Le sénateur LR s’étonne au passage de l’absence de réaction d’Emmanuel Macron. « On ne l’entend pas dans la campagne des législatives. Est-ce qu’on va l’entendre sur General Electric ? Je rappelle qu’il est comptable de cette affaire », pointe Cédric Perrin. « Il y a beaucoup de points d’interrogation sur la façon dont le rachat a été validé », ajoute Nathalie Goulet. « General Electric s’est porté acquéreur de la branche énergie d’Alstom dans des conditions un peu opaques à l’époque. Un rapport de l’Assemblée a fait état de pratique un peu bizarre. Emmanuel Macron était secrétaire général adjoint de l’Elysée », rappelle Eric Bocquet. Le sénateur fait référence à la commission d’enquête du député LR Olivier Marleix sur les décisions de l’Etat en matière de politique industrielle, en 2017. Il avait émis l’hypothèse d’un possible « pacte de corruption », dans le cadre de la vente de la branche énergie d’Alstom à GE, au bénéfice du ministre de l’Economie en place lors de la signature, Emmanuel Macron. En 2019, Olivier Marleix avait saisi le parquet. Le PNF s’est ensuite saisi de l’affaire.

« Emmanuel Macron est l’homme d’un système », selon le sénateur PCF Eric Bocquet

Au-delà du cas particulier de cette procédure en cours, ce manque d’entrain de l’exécutif, selon Eric Bocquet, pour lutter contre l’évasion et la fraude fiscale, vient du sommet de l’Etat. « Emmanuel Macron est l’homme d’un système. Ce n’est pas nouveau. C’est ça que nous combattons », soutient le sénateur PCF du Nord, qui « pense qu’Emmanuel Macron est le fondé de pouvoir de ce monde de la finance et des grands groupes. Au gouvernement, on a d’ailleurs des représentants du CAC 40, avec la ministre des Sports, Amélie Oudéa-Castéra, qui est la femme de Frédéric Oudéa, directeur général de la Société Générale (ce dernier a annoncé qu’il quittera ses fonctions en 2023, ndlr). Les liens sont étroits, on le sait ».

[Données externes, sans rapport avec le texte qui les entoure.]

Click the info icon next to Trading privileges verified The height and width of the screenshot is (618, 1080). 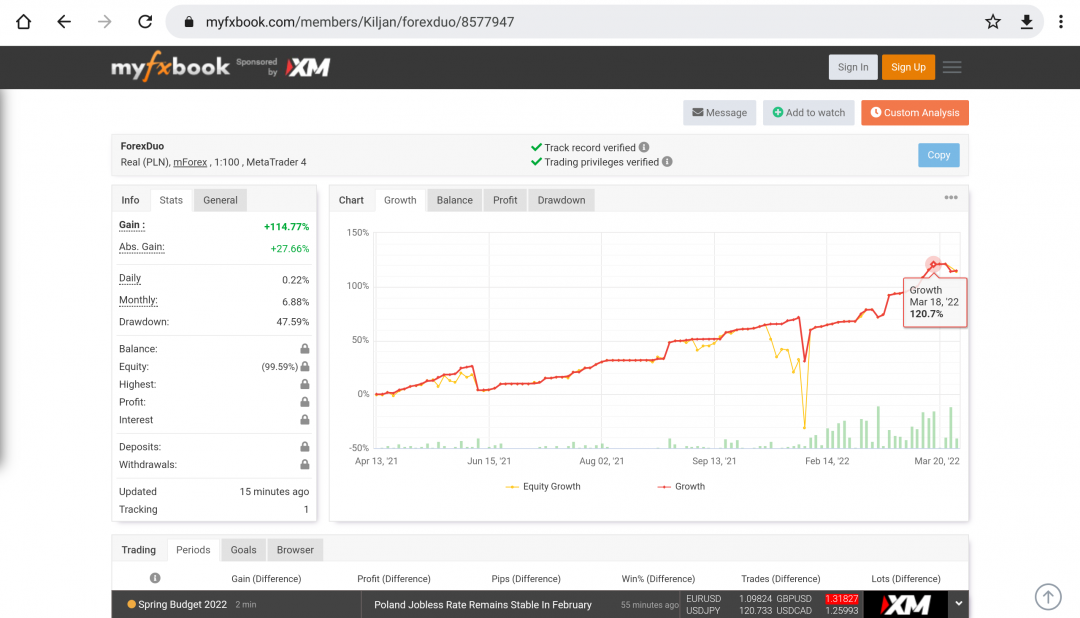point(667,162)
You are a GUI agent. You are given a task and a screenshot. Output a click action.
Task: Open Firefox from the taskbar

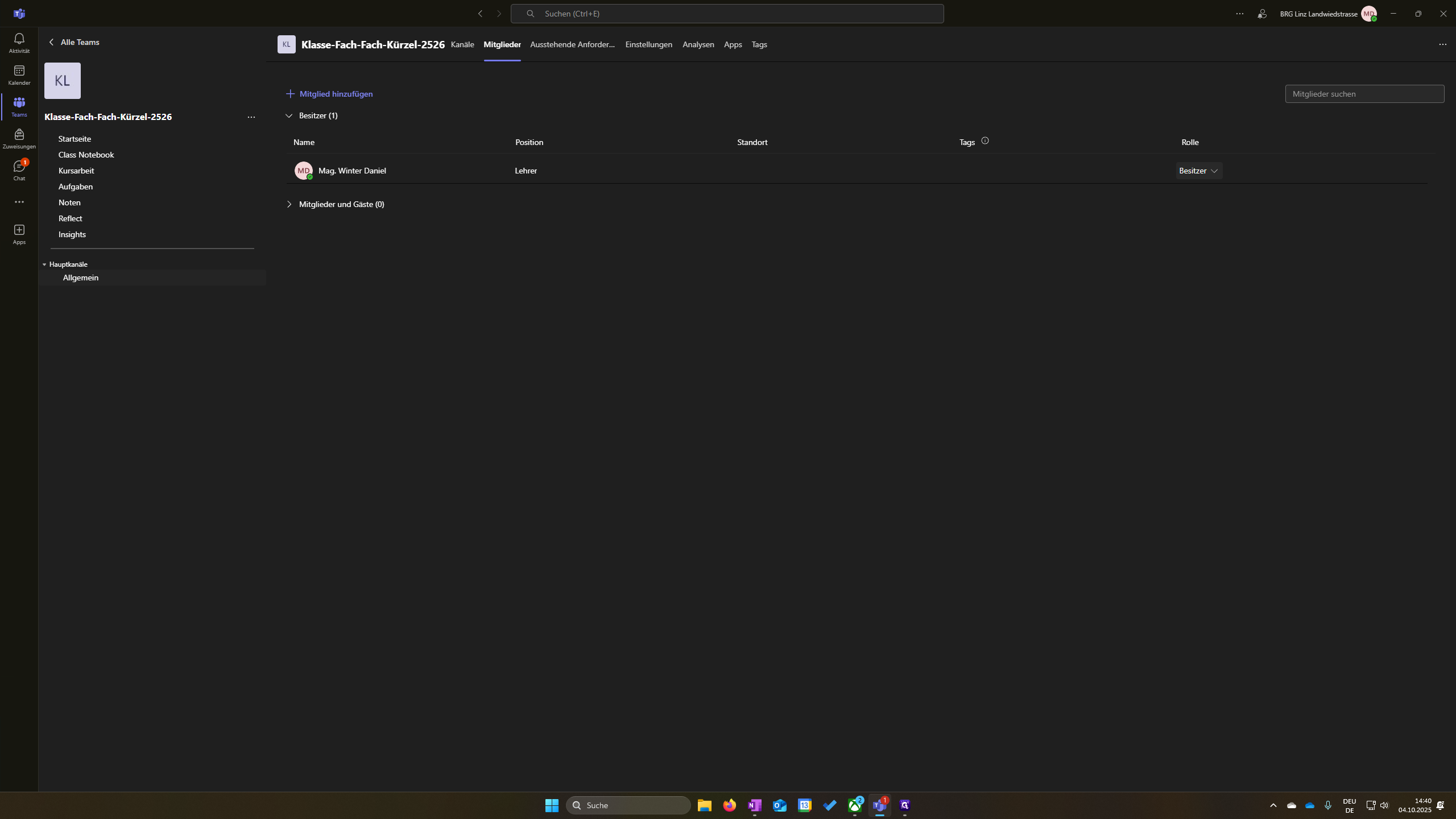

« Ils ont des intérêts qui dépassent les nôtres. Il y a manifestement une bienveillance. Vous voyez bien comment ça s’est passé pour McKinsey, la position de Bercy par rapport au mensonge et au faux témoignage de McKinsey devant la commission d’enquête du Sénat », ajoute la centriste Nathalie Goulet, qui pense que « ce qu’il se passe avec General Electric doit se passer avec des dizaines d’entreprises. C’est inacceptable ». Le sénateur LR Cédric Perrin voit une autre explication plus prosaïque : « La problématique de General Electric vis-à-vis du gouvernement est simple. Ils ont 15.000 ou 17.000 emplois en France. Certains n’ont pas envie de les chatouiller de trop près, de crainte des conséquences sur d’autres sites. Mais à un moment donné, est-ce qu’on peut faire tout et n’importe quoi ? » Pour l’heure, on attend encore la réponse de Bruno Le Maire et d’Emmanuel Macron.